Operator Algebra/The first K-group

Exercises[edit | edit source]

1. Given a loop ${\displaystyle \gamma :[0,1]\to \operatorname {GL} _{n}(\mathbb {C} )}$, we associate to it its winding number ${\displaystyle {\frac {1}{2\pi i}}\int _{0}^{1}\operatorname {tr} (\gamma (t)^{-1}\gamma '(t))dt}$
   1. Prove that this number is an integer, appealing to the corresponding result in the one-dimensional case.
   2. Prove that if ${\displaystyle \gamma :[0,1]\to \operatorname {GL} _{n}(\mathbb {C} )}$ and ${\displaystyle \rho :[0,1]\to \operatorname {GL} _{n}(\mathbb {C} )}$ are loops and there exists a homotopy ${\displaystyle H:[0,1]^{2}\to \operatorname {GL} _{n}(\mathbb {C} )}$ through loops from ${\displaystyle \gamma }$ to ${\displaystyle \rho }$ which is continuously differentiable in the component that varies when going along a fixed loop, then the winding numbers of ${\displaystyle \gamma }$ and ${\displaystyle \rho }$ are equal.
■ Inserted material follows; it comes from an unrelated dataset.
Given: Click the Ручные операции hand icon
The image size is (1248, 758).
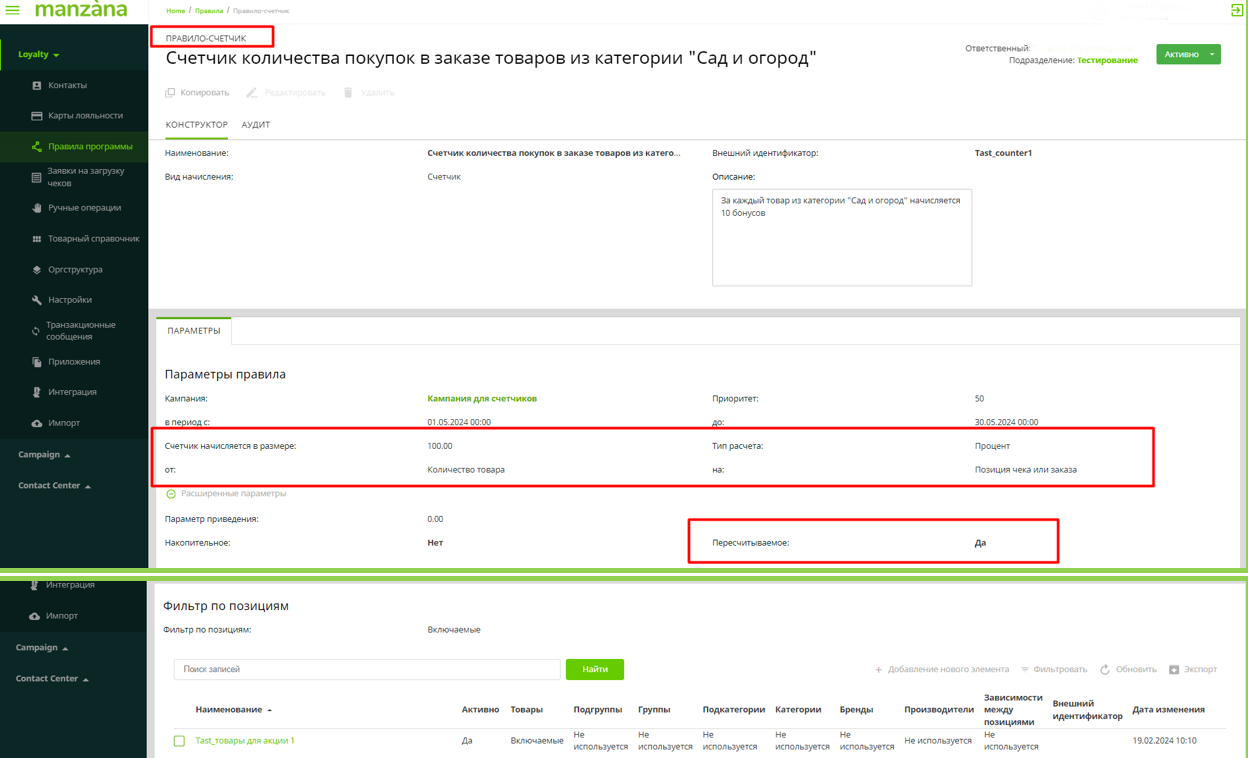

   3. Prove that if ${\displaystyle K_{1}}$ is regarded as a group, then the winding number induces a group homomorphism ${\displaystyle K_{1}({\mathcal {C}}(S^{1},\mathbb {C} ))\to \mathbb {Z} }$.
   4. Prove that this group homomorphism is surjective.
   5. Prove that the winding number of a matrix-valued path equals that of its point-wise determinant.